Homeless in Hawaii

Homeless in Hawaii

First Documentary (2017)

Film Review

Despite recent publicity about the high level of homelessness in Los Angeles, it turns out that Hawaii is the state with the highest rate of homelessness.

This documentary begins by exploring local efforts to criminalize homelessness via their “sit and lie” laws (which make it illegal to sit or lie on the sidewalk). Hawaii Kai, the second richest post code in the US, has a residents vigilante group patrolling the streets for homeless people to report to the police.

A quote by one of their wealthier members is absolutely priceless: “You can’t have a society where one factor just takes and takes and takes.” Ironically she is referring to homeless people – even though her comment is far more pertinent to the wealthy elite she belongs to.
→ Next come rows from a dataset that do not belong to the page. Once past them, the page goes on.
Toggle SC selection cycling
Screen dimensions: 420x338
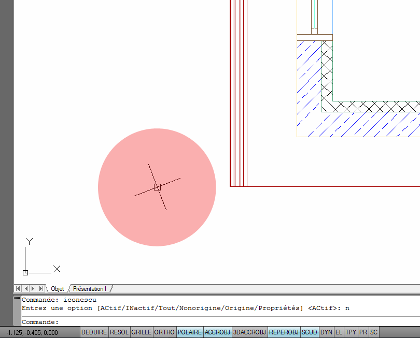(x=374, y=332)
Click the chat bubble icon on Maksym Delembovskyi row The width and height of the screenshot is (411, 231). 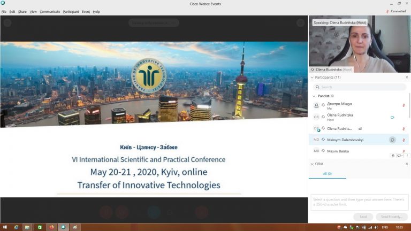[392, 140]
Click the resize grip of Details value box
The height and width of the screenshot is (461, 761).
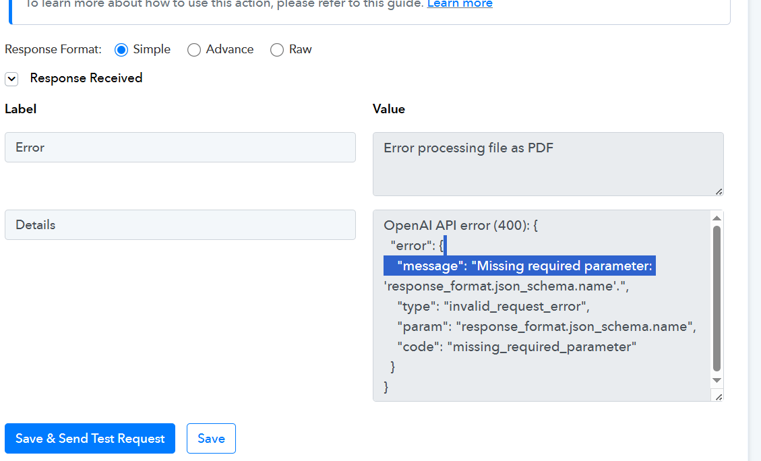point(719,397)
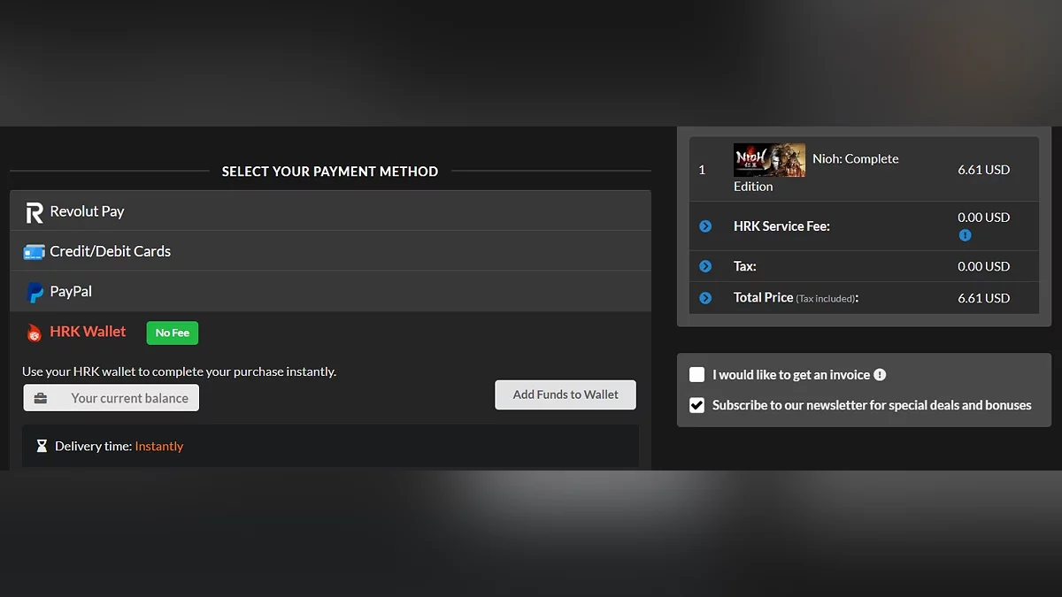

The film goes on to profile a campaign by Hawaii state senator Josh Green to use state Medicaid funds to enable doctors to prescribe “housing” for homeless patients. At present Hawaii spends more than a billion a year on emergency medical care for the homeless (for hepatitis, chronic infections and other conditions linked to homelessness). Green argues that millions could be saved by preventing these patients from becoming homeless in the first place.

In the last segment filmmakers visit an extremely well-organized, self-governing homeless tent city one hour from Honolulu.